COMMENTARY | When the Supreme Court agreed to hear arguments on the Affordable Care Act, often called "Obamacare" in the media, in 2012, speculation immediately centered on how each judge would vote. Conservatives point to the fact that a majority of justices (Roberts, Scalia, Thomas, Alito, and Kennedy) were appointed by Republican presidents, dooming the ACA to defeat against the four Democrat appointees (Ginsburg, Sotomayor, Breyer and Kagan).
But it's not that simple. Appointees have a history of going against the party of the president who appointed them. And it will be no different with Justice Anthony Kennedy, picked by President Ronald Reagan.
One of the clearest signals of Kennedy's support came with his vote with the majority on the Gonzales v. Raich case in 2004, where he agreed with Justice Stevens that the Controlled Substances Act passed by Congress trumped California's "Compassionate Use Act," allowing Congress to regulate marijuana for medicinal purposes in a pretty broad interpretation of congressional power to employ the interstate commerce clause for a broad range of activities, according to The Oyez Project at IIT Chicago-Kent College of Law.
Smart conservatives know this, and have reminded us of Kennedy's vote on U.S. v. Lopez case (also from The Oyez Project) from 1994 to 1995. Here, a boy brought a gun to high school, and he was arrested by local authorities. These charges were dropped in favor of federal charges from the Gun-Free School Zones Act of 1990, passed by Congress. In court, the U.S. argued that local school zone activity triggered the application of the interstate commerce clause.
Here's what Justice Kennedy had to say in his opinion: "The statute before us upsets the federal balance to a degree that renders it an unconstitutional assertion of the commerce power, and our intervention is required.
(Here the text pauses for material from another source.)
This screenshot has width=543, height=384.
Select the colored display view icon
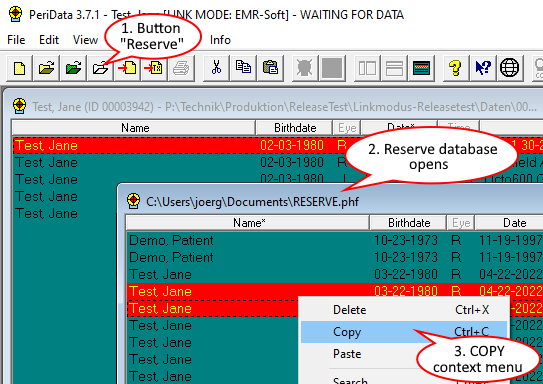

As The Chief Justice explains, unlike the earlier cases to come before the Court here neither the actors nor their conduct has a commercial character, and neither the purposes nor the design of the statute has an evident commercial nexus." He rejected a broad application of the commerce clause, but didn't feel it applied to guns in schools.
In this ruling, Kennedy was also clear to point out "Congress can regulate in the commercial sphere on the assumption that we have a single market and a unified purpose to build a stable national economy." It sounds as though he's ready to back the ACA.